Use hypothesis (#5759)

* Use hypothesis * Allow int64 array interface for groups * Add packages to Windows CI * Add to travis * Make sure device index is set correctly * Fix dask-cudf test * appveyor
2020-06-16 12:45:59 +12:00
parent 02884b08aa
commit b47b5ac771
17 changed files with 411 additions and 439 deletions
--- a/tests/python/test_linear.py
+++ b/tests/python/test_linear.py
@@ -1,87 +1,72 @@
-import numpy as np
 import testing as tm
-import unittest
-import pytest
-
+from hypothesis import strategies, given, settings, note
 import xgboost as xgb

-try:
-    from sklearn.linear_model import ElasticNet
-    from sklearn.preprocessing import scale
-    from regression_test_utilities import run_suite, parameter_combinations
-except ImportError:
-    None
+parameter_strategy = strategies.fixed_dictionaries({
+    'booster': strategies.just('gblinear'),
+    'eta': strategies.floats(0.01, 0.25),
+    'tolerance': strategies.floats(1e-5, 1e-2),
+    'nthread': strategies.integers(1, 4),
+})
+
+coord_strategy = strategies.fixed_dictionaries({
+    'feature_selector': strategies.sampled_from(['cyclic', 'shuffle',
+                                                 'greedy', 'thrifty']),
+    'top_k': strategies.integers(1, 10),
+})


-def is_float(s):
-    try:
-        float(s)
-        return 1
-    except ValueError:
-        return 0
+def train_result(param, dmat, num_rounds):
+    result = {}
+    xgb.train(param, dmat, num_rounds, [(dmat, 'train')], verbose_eval=False,
+              evals_result=result)
+    return result


-def xgb_get_weights(bst):
-    return np.array([float(s) for s in bst.get_dump()[0].split() if
-                     is_float(s)])
+class TestLinear:
+    @given(parameter_strategy, strategies.integers(10, 50),
+           tm.dataset_strategy, coord_strategy)
+    @settings(deadline=None)
+    def test_coordinate(self, param, num_rounds, dataset, coord_param):
+        param['updater'] = 'coord_descent'
+        param.update(coord_param)
+        param = dataset.set_params(param)
+        result = train_result(param, dataset.get_dmat(), num_rounds)['train'][dataset.metric]
+        assert tm.non_increasing(result)

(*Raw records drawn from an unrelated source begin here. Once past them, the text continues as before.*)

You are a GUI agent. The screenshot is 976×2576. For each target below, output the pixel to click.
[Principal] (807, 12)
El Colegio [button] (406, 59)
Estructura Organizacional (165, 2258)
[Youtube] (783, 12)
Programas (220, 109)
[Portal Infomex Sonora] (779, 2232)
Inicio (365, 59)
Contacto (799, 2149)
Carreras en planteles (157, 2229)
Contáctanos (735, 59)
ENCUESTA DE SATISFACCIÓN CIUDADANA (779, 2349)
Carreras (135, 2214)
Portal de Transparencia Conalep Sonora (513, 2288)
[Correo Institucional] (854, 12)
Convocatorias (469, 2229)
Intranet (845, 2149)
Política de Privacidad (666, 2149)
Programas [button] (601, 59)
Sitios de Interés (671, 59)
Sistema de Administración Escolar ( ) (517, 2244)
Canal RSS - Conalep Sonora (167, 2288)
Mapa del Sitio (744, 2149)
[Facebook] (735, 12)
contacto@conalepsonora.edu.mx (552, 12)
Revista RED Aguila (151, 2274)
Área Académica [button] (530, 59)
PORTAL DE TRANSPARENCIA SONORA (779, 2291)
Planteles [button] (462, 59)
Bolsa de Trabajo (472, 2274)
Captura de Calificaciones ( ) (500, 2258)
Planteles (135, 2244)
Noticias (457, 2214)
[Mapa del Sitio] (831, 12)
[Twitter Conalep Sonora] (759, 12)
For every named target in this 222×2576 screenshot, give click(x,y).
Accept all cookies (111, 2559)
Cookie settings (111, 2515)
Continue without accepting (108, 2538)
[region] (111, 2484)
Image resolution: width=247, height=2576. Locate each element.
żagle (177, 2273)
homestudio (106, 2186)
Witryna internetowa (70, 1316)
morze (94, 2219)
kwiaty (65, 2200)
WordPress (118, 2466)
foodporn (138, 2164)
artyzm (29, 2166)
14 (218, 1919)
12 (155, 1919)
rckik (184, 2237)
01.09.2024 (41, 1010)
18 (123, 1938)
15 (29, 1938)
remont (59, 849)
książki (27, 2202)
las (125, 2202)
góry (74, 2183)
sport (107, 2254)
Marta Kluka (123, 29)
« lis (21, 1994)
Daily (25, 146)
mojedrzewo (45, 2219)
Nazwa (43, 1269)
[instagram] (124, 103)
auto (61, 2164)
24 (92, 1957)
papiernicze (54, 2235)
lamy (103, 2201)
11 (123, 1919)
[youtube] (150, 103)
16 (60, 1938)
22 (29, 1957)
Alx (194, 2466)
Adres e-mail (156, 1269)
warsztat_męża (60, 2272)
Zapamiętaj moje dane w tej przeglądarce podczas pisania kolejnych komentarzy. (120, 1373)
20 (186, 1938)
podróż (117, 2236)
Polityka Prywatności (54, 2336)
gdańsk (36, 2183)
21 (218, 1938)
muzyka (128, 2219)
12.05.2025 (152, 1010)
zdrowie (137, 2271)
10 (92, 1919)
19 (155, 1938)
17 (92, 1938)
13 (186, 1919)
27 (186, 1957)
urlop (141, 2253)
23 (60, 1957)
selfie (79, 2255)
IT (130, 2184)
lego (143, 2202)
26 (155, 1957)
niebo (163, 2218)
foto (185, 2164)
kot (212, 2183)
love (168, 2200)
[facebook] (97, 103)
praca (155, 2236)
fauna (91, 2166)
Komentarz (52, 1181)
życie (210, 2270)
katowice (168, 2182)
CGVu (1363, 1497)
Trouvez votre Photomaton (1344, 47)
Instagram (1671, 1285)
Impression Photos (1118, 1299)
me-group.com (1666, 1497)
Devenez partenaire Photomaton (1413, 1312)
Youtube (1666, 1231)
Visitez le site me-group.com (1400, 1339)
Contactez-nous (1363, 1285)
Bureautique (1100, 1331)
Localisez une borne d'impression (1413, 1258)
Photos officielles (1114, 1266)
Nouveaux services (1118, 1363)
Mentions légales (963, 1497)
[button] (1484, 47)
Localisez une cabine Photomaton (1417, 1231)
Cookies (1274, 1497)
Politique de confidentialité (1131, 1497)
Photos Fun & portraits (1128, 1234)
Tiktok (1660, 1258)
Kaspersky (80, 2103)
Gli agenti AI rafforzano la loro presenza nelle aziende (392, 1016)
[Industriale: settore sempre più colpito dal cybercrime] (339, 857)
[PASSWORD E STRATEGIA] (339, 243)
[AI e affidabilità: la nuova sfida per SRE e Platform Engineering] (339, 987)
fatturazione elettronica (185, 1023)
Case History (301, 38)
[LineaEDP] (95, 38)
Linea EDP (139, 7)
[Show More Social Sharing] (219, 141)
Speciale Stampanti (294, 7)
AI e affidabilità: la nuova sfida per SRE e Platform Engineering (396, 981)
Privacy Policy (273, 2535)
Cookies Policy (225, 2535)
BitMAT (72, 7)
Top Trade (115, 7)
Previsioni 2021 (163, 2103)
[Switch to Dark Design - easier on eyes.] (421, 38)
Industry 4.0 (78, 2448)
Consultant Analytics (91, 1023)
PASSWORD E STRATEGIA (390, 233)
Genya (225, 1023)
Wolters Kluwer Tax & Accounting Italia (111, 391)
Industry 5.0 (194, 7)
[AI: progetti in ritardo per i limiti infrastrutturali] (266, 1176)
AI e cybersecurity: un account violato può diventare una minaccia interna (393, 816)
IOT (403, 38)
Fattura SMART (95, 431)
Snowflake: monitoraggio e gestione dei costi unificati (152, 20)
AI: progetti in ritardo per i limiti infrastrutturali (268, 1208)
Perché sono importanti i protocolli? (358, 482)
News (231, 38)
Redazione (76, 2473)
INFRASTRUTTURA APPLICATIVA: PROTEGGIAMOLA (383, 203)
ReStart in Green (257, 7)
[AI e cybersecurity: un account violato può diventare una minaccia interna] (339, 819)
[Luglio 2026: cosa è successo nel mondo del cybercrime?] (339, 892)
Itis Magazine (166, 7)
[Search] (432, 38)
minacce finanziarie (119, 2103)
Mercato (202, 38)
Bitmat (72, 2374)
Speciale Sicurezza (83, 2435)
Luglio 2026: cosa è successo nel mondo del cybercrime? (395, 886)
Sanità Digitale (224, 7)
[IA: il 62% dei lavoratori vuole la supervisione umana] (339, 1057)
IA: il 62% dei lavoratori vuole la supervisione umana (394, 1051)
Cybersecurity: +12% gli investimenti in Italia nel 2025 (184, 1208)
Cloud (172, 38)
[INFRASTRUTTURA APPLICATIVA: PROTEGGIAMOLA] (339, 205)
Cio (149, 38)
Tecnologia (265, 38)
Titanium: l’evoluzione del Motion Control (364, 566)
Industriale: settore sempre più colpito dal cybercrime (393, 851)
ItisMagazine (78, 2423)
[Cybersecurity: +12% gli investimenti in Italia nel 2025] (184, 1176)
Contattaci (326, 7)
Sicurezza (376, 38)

+    # Loss is not guaranteed to always decrease because of regularisation parameters
+    # We test a weaker condition that the loss has not increased between the first and last
+    # iteration
+    @given(parameter_strategy, strategies.integers(10, 50),
+           tm.dataset_strategy, coord_strategy, strategies.floats(1e-5, 2.0),
+           strategies.floats(1e-5, 2.0))
+    @settings(deadline=None)
+    def test_coordinate_regularised(self, param, num_rounds, dataset, coord_param, alpha, lambd):
+        param['updater'] = 'coord_descent'
+        param['alpha'] = alpha
+        param['lambda'] = lambd
+        param.update(coord_param)
+        param = dataset.set_params(param)
+        result = train_result(param, dataset.get_dmat(), num_rounds)['train'][dataset.metric]
+        assert tm.non_increasing([result[0], result[-1]])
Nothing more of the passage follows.